Re: [PATCH/RFC] arm64: pmu: add Qualcomm Technologies extensions

From: Mark Rutland
Date: Wed Mar 01 2017 - 13:35:34 EST


Hi Neil,

On Wed, Mar 01, 2017 at 11:18:05AM -0500, Neil Leeder wrote:
> Adds CPU PMU perf events support for Qualcomm Technologies' Falkor CPU.
>
> The Qualcomm Technologies CPU PMU is named qcom_pmuv3 and provides
> extensions to the architected PMU events.

Is this is a strict superset of PMUv3 (that could validly be treated as
just PMUv3), or do those IMP DEF parts need to be poked to use this at
all?

What is reported by ID_AA64DFR0_EL1.PMUVer on these CPUs?

Quite frankly, I'm less than thrilled about the prospect of
IMPLEMENTATION DEFINED CPU PMUs that fall outside of the architected PMU
model, especially for ACPI systems where the raison d'Ãtre is standards
and uniformity, and where we have no sensible mechanism to provide
information regarding IMPLEMENTATION DEFINED functionality.

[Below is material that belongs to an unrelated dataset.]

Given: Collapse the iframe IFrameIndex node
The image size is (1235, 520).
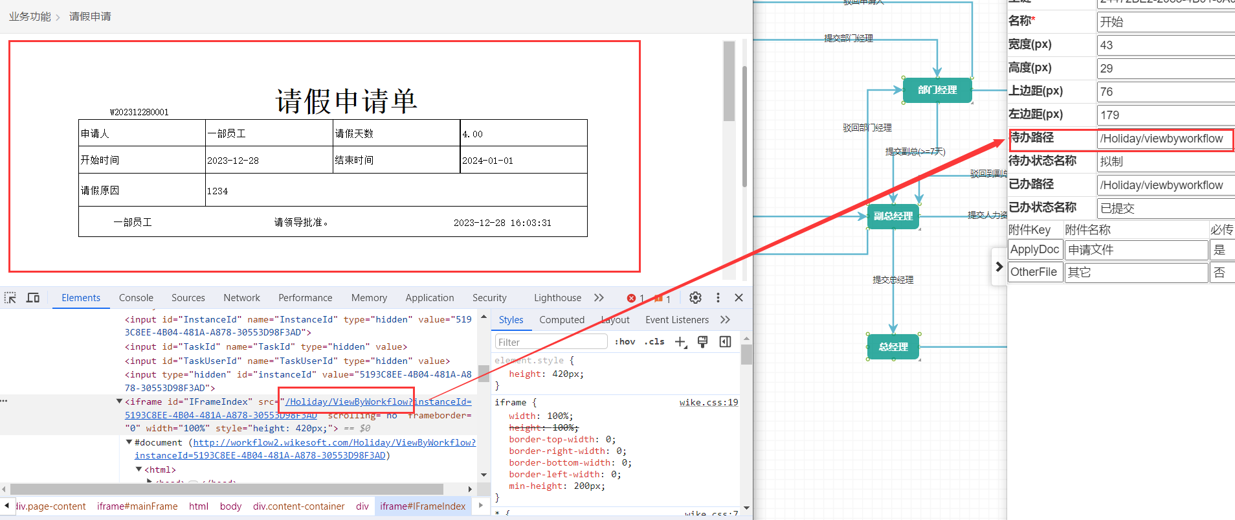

This has knock-on effects for other things, like userspace PMU access
and/or virtualization, and this multiplies the support effort.

KVM already has (architected) PMU support, and without a corresponding
KVM patch this is at best insufficient. I don't imagine the KVM folk
will be too thrilled about the prospect of emulating an IMPLEMENTATION
DEFINED CPU feature like this.

Note that system PMUs are a very different case, since these are not
(implicitly) passed through to guests, nor do they have significant
overlap with architected functionality or each other. It's fine to add
support for those to the host kernel.

> The extended events are implemented by a set of registers which
> are programmed by shifting an event code into a group field.
> The PMNx event then points to that region/group combo.
>
> Restrictions that limit only one concurrent region/group combination
> are also enforced.
>
> Signed-off-by: Neil Leeder <nleeder@xxxxxxxxxxxxxx>
> ---
> The Qualcomm Technologies CPU PMU extensions have an additional set of registers
> which need to be programmed when configuring an event. These are the PMRESRs,
> which are similar to the krait & scorpion registers in armv7, and the L2
> variants in the Qualcomm Technologies L2 PMU driver.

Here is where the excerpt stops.